SOURCE:
To conclude; let us make up our mind and determine to pass on to God on the spot every syllable of praise that ever comes to our eyes or our ears—if, in this cold, selfish, envious, and grudging world, any syllable of praise ever should come to us.  Even if pure and generous and well-deserved praise should at any time come to us, all that does not make it ours.  The best earned usury is not the steward’s own money to do with it what he likes.  The principal and the interest, and the trader too, are all his master’s.  And, more than that, after the wisest and the best trader has done his best, he will remain, to himself at least, a most unprofitable servant.  Pass on then immediately, dutifully, and to its very last syllable, to God all the praise that comes to you.  Wash your hands of it and say, Not unto us, O God, not unto us, but unto Thy name.  And then, to take the most selfish and hungry-hearted view of this whole matter, what you thus pass on to God as not your own but His, He will soon, and in a better and safer world, return again to the full with usury to you, and you again to God, and He again to you, and so on, all down the pure and true and sweet and blessed life of heaven.

ATHEIST

“ . . . without God [literally, atheists] in the world.”—Paul.

“Yonder is a man with his back toward Zion, and he is coming to meet us.  So he drew nearer and nearer, and at last came up to them.  His name was Atheist, and he asked them whither they were going?  We are going to the Mount Zion, they answered.  Then Atheist fell into a very great laughter.  What is the meaning of your laughter? they asked.  I laugh to see what ignorant persons you are to take upon you so tedious a journey, and yet are like to have nothing but your travel for your pains.  Why, man?  Do you think we shall not be received? they said.  Received!  There is no such place as you dream of in all this world.  But there is in the world to come, replied Christian.  When I was at home, Atheist went on, in mine own country I heard as you now affirm, and, from that hearing, I went out to see, and have been seeking this city you speak of this twenty years, but find no more of it than I did the first day I set out.  And, still laughing, he went his way.”

Having begun to tell us about Atheist, why did Bunyan not tell us more?  We would have thanked him warmly to-night for a little more about this unhappy man.  Why did the dreamer not take another eight or ten pages in order to tell us, as only he could have told us, how this man that is now Atheist had spent his past twenty years seeking Mount Zion?  Those precious unwritten pages are now buried in John Strudwick’s vault in Bunhill Fields, and no other man has arisen able to handle Bunyan’s biographic pen.  Had Bunyan but put off the entrance of Christian and Hopeful into the city till he had told us something more about the twenty years it had taken this once earnest pilgrim to become an atheist, how valuable an interpolation that would have been!  What was it that made this man to set out so long ago for the Celestial City?  What was it that so stoutly determined him to leave off all his old companions and turn his back on the sweet refreshments of his youth?  How did he do at the Slough of Despond?  Did he come that way?  What about the Wicket Gate, and the House Beautiful, and the Interpreter’s House, and the Delectable Mountains?  What men, and especially what women, did he meet and converse with on his way?  What were his fortunes, and what his misfortunes?  How much did he lay out at Vanity Fair, and on what?  At what point of his twenty years’ way did his youthful faith begin to shake, and his youthful love begin to become lukewarm?  And what was it that at last made him quite turn round his back on Zion and his face to his own country?  I cannot forgive Bunyan to-night for not telling us the story of Atheist’s conversion, his pilgrimage, and his apostasy in full.

DATA EXCERPTS:
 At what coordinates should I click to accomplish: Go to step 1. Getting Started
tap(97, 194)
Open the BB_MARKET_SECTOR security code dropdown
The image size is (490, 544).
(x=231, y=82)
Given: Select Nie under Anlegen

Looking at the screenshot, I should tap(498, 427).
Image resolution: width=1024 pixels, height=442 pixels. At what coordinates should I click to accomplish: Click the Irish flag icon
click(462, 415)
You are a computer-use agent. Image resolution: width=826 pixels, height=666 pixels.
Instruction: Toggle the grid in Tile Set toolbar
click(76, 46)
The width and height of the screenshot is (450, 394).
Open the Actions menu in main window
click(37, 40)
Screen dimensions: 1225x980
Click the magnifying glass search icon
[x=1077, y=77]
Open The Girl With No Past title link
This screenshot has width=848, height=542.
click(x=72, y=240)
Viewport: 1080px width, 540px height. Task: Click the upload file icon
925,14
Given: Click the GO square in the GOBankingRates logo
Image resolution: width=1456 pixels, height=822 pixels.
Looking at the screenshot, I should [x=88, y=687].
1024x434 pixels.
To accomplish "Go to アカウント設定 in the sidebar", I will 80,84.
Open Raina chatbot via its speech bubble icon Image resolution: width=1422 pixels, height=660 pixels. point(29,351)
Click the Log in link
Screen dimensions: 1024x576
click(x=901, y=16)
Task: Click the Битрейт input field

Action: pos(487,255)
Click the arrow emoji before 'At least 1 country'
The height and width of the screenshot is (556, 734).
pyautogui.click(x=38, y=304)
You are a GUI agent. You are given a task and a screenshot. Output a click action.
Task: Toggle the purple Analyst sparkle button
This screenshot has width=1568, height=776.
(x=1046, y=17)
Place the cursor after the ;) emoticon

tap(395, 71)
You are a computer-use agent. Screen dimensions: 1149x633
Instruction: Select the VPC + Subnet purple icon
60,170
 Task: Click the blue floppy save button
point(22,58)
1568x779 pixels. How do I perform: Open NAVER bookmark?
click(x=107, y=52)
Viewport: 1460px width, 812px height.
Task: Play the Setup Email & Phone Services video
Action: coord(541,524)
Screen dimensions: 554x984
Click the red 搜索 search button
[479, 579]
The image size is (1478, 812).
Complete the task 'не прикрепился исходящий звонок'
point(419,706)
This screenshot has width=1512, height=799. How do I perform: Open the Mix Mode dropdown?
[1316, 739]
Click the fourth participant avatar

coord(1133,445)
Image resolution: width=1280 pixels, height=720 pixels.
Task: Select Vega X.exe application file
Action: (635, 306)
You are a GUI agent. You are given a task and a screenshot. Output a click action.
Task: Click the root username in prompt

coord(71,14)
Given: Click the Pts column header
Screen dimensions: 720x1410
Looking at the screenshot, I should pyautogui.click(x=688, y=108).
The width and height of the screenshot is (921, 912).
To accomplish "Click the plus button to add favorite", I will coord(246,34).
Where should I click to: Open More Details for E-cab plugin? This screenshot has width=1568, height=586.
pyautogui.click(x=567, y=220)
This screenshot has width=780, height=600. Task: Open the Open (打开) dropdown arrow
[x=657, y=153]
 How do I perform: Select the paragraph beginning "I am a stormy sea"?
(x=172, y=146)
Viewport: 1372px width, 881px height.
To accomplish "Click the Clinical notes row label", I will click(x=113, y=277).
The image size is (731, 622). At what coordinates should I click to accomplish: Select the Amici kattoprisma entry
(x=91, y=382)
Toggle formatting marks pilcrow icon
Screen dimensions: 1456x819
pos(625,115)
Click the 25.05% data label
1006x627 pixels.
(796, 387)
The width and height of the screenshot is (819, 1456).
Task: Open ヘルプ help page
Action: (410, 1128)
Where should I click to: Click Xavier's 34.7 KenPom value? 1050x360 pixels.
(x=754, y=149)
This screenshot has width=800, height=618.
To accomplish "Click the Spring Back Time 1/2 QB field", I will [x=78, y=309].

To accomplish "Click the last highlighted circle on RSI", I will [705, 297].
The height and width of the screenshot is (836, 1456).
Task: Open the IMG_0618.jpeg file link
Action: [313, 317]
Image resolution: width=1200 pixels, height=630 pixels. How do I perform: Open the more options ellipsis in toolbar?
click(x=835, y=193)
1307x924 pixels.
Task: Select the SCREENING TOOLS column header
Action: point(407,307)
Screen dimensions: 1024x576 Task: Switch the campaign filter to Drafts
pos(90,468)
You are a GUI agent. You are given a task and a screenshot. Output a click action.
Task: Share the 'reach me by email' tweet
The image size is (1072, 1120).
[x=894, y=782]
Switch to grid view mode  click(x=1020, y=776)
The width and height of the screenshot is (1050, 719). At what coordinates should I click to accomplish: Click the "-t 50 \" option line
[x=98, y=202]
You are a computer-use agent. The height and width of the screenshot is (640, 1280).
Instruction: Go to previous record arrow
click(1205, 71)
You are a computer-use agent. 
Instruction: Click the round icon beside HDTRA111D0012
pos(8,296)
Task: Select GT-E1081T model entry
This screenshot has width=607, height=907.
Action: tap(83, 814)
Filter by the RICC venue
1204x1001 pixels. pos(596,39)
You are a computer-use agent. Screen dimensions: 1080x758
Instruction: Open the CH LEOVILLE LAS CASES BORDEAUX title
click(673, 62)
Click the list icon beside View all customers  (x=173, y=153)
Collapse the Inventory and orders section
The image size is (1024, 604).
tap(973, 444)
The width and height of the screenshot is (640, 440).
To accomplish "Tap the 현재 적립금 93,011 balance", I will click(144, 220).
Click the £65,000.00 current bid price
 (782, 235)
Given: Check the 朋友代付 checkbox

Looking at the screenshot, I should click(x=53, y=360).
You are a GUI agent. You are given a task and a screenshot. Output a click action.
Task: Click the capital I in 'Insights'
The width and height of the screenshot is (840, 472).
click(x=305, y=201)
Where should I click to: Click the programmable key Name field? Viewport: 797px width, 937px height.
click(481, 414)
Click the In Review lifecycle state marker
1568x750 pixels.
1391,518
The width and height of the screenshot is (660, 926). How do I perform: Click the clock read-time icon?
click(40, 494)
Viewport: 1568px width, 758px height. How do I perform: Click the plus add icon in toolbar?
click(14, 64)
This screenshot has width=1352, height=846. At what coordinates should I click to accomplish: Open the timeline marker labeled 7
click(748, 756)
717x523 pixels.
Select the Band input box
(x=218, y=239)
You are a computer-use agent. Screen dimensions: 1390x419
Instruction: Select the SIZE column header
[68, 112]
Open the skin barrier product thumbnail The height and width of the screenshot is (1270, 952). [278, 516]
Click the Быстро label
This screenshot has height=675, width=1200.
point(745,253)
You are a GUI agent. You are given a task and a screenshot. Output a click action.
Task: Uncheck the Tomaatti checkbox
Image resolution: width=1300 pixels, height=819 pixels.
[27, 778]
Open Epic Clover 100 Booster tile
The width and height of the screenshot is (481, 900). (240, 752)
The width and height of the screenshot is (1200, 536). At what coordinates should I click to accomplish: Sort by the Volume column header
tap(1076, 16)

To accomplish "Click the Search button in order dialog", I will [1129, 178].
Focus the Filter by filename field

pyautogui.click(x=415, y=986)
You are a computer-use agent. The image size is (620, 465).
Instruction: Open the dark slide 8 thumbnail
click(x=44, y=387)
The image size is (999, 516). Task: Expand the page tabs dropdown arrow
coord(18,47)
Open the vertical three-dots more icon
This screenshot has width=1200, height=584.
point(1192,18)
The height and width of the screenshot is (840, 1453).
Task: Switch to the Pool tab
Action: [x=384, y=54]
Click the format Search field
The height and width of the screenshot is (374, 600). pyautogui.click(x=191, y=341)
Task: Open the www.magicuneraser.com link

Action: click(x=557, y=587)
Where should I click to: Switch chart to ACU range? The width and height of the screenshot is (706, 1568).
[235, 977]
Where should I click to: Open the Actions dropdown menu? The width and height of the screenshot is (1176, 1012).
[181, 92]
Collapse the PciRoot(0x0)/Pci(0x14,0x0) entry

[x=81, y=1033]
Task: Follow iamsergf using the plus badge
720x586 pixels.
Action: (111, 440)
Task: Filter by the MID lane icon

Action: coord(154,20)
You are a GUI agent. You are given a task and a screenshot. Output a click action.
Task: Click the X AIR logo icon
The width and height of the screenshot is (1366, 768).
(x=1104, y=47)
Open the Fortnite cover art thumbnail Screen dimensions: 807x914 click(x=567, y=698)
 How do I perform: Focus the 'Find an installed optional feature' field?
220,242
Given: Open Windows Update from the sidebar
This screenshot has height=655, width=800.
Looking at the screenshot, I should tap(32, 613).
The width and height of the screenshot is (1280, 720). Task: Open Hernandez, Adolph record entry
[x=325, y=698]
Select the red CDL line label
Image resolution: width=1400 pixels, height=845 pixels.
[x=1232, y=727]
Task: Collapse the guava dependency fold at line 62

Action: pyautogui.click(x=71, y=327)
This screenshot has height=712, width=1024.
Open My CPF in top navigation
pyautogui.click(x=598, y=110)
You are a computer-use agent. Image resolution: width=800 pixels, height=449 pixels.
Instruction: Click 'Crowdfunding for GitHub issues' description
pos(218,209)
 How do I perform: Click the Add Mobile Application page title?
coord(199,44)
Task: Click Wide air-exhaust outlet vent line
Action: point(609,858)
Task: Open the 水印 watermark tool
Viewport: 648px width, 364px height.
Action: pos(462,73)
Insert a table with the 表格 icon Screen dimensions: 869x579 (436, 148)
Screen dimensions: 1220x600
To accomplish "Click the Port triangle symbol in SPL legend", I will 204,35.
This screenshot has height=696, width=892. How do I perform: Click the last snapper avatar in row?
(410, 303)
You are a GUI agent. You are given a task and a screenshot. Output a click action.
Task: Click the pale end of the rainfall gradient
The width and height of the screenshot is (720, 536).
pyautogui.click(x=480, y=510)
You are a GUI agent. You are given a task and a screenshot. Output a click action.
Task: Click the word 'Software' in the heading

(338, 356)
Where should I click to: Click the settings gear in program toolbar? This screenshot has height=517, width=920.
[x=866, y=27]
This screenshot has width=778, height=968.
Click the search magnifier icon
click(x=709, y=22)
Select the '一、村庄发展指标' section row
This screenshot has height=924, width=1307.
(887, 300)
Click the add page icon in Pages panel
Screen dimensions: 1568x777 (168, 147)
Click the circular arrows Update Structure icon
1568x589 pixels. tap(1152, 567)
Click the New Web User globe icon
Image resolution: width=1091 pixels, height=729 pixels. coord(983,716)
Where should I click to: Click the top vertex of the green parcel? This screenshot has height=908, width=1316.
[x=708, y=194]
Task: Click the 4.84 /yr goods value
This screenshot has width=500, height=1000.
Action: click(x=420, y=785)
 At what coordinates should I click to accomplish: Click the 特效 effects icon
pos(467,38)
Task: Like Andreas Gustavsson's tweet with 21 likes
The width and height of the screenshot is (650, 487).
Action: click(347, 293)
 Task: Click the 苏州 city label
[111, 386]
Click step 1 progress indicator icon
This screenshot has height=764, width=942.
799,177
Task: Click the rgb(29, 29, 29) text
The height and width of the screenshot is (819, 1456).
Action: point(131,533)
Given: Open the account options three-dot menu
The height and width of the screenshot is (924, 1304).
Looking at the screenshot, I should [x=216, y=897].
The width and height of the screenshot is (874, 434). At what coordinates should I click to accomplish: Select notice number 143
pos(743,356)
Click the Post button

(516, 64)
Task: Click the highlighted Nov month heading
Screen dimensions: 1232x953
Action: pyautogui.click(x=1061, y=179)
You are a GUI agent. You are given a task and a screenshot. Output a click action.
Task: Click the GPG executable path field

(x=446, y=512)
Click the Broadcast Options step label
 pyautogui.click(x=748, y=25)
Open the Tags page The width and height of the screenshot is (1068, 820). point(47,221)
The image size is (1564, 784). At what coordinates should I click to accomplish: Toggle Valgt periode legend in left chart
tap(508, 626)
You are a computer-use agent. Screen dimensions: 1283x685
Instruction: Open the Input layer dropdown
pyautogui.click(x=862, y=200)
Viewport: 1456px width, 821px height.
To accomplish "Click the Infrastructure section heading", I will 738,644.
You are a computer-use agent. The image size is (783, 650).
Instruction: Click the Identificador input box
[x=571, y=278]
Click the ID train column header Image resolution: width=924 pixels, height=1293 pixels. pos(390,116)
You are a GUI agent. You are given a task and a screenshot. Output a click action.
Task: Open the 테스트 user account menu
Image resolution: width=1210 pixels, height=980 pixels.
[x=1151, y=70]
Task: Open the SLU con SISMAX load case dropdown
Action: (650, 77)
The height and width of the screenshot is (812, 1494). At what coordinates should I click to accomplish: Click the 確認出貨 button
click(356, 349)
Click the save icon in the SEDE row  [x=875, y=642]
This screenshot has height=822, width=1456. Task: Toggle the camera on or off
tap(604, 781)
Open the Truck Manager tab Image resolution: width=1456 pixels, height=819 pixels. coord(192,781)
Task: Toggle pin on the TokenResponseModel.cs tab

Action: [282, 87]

WRITTEN TASK A: In the first paragraph of the piece on Bunyan's Atheist, which adjectives describe "this ... world"? List them all.
WRITTEN TASK B: Carry on the piece on Bunyan's Atheist, starting after its last sentence.
The listing comes from a separate source, unrelated to the piece on Bunyan's Atheist.

TASK RESULT A: cold, selfish, envious, grudging

TASK RESULT B:
At the same time, though it cannot be denied that Bunyan has lost at this point a great opportunity for his genius and for our advantage,—at the same time, he undoubtedly did a very courageous thing in introducing Atheist at all; and, especially, in introducing him to us and making him laugh so loudly at us when we are on the very borders of the land of Beulah.  A less courageous writer, and a writer less sure of his ground, would have left out Atheist altogether; or, if he had felt constrained to introduce him, would have introduced him at any other period of our history rather than at this period.  Under other hands than Bunyan’s we would have met with this mocking reprobate just outside the City of Destruction; or, perhaps, among the booths of Vanity Fair; or, indeed, anywhere but where we now meet him.  And, that our greater-minded author does not let loose the laughter of Atheist upon us till we are almost out of the body is a stroke of skill and truth and boldness that makes us glad indeed that we possess such a sketch at Bunyan’s hand at all, all too abrupt and all too short as that sketch is.  In the absence, then, of a full-length and finished portrait of Atheist, we must be content to fall back on some of the reflections and lessons that the mere mention of his name, the spot he passes us on, and the ridicule of his laughter, all taken together, awaken in our minds.  One rapid stroke of such a brush as that of John Bunyan conveys more to us than a full-length likeness, with all the strongest colours, of any other artist would be able to do.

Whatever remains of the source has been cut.